Juxtaposed with what has happened since — the complete takeover of Afghanistan by the Taliban and a situation that could turn into genocide — those recent predictions seem depressingly optimistic.
This raises the question, was it an intelligence failure or a policy failure which led to the US’ optimism when withdrawing? In other words, did the US intelligence community — for whatever reason — provide faulty information, or were those making the decisions too headstrong to accommodate the intelligence findings?
Statements from Biden’s administration since the fall of Kabul has pointed blame in different directions: largely at faulty intelligence, but also at Afghanistan’s government (and specifically Ashraf Ghani), and at the Trump administration who set the troop withdrawal into motion.
There’s a well-acknowledged opinion that US intelligence gathering has for the past decade been flawed. Firstly, the phenomenon of “ghost soldiers” has caused an overestimation in the strength and numbers of Afghan security forces. A second blindspot was in indiscriminate military tactics which alienated a large number of people from the American forces and drove up support for the Taliban — something that US policy did not adapt to. The implications of this are damning: when at one point NATO had seemingly almost entirely dismantled the Taliban, they then provoked it back into existence through irresponsible military action.
Blame has also been placed on the Afghan government. It “failed to stand up to the Taliban,” said NATO Secretary-General Jens Stoltenberg, who also conceded, “the big question we have to ask in an honest and clear-eyed way is: why didn’t the forces we trained and equipped and supported over so many years, why were they not able to stand up against the Taliban in a stronger and better way than they did?”
This debate will rage for some time in the States: a Senate panel is preparing a joint investigation into the collapse of the Afghan government, while the House Foreign Affairs Committee will hold hearings to question administration officials.
Not all blame can be directed at Biden. The president would have had very little room to orchestrate a snub of the Doha Agreement, which set in motion the complete American departure from Afghanistan. The Doha Agreement was signed under Trump’s presidency, pointing to the fact that the decision to pull troops from Afghanistan was a common and “bipartisan” position in American politics.
For Biden, withdrawal from Afghanistan was not a geopolitical play, but a domestic one. The popularity among voters of US military presence in Afghanistan has constantly declined over the past two decades to the point that it would not alienate any constituency of voters to withdraw.
The current US government can be blamed, but to place all blame in that direction would hide that failures occurred at almost every level in the US Intelligence Community. There was confusion between different agencies over whom handles what, meaning that the data collected was incomplete and the conclusions offered unstable grounds to base foreign policy on.

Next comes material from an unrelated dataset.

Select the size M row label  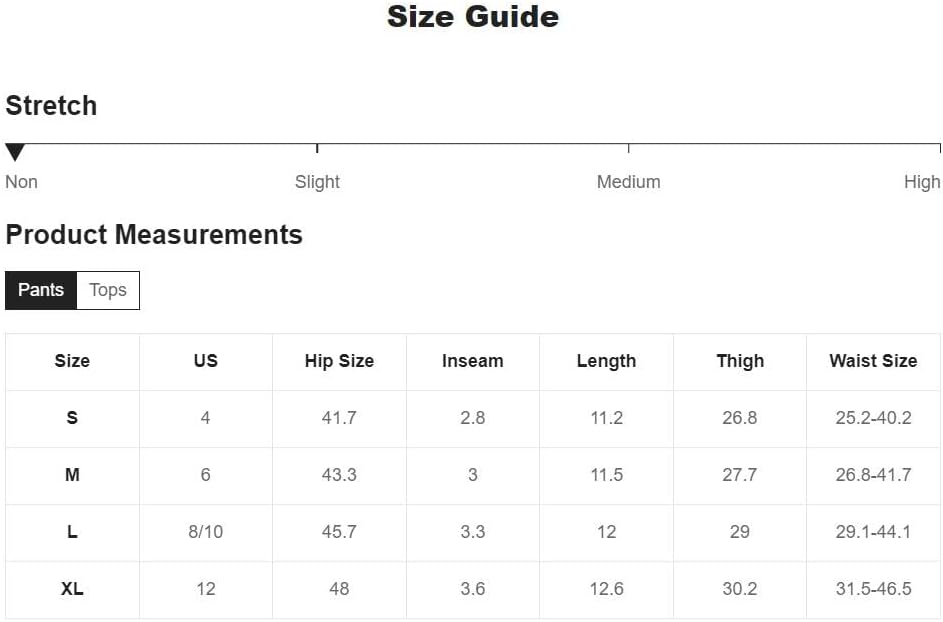[x=72, y=475]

Fingers are being pointed between those in government and those in the intelligence agencies. Even if Biden ignored the intelligence, it was sanguine at best. “The timeframe of a potential collapse was widely estimated,” General Mark Milley, chairman of the Joint Chiefs of Staff said, “it ranged from weeks to months, even years following our departure.”
The massive miscalculation which has caused the current scenario in Afghanistan will be scrutinised for some time, and perhaps all parties will be at fault, but it was the mainly failure of US Intelligence Community. What is clear is that what was intended to be a massive step forward for Biden’s presidency has instead undone — in the space of weeks — two decades worth of nation-building under American occupation. No matter how much the US Intelligence Community tried to shift responsibility, its failure has been a fact.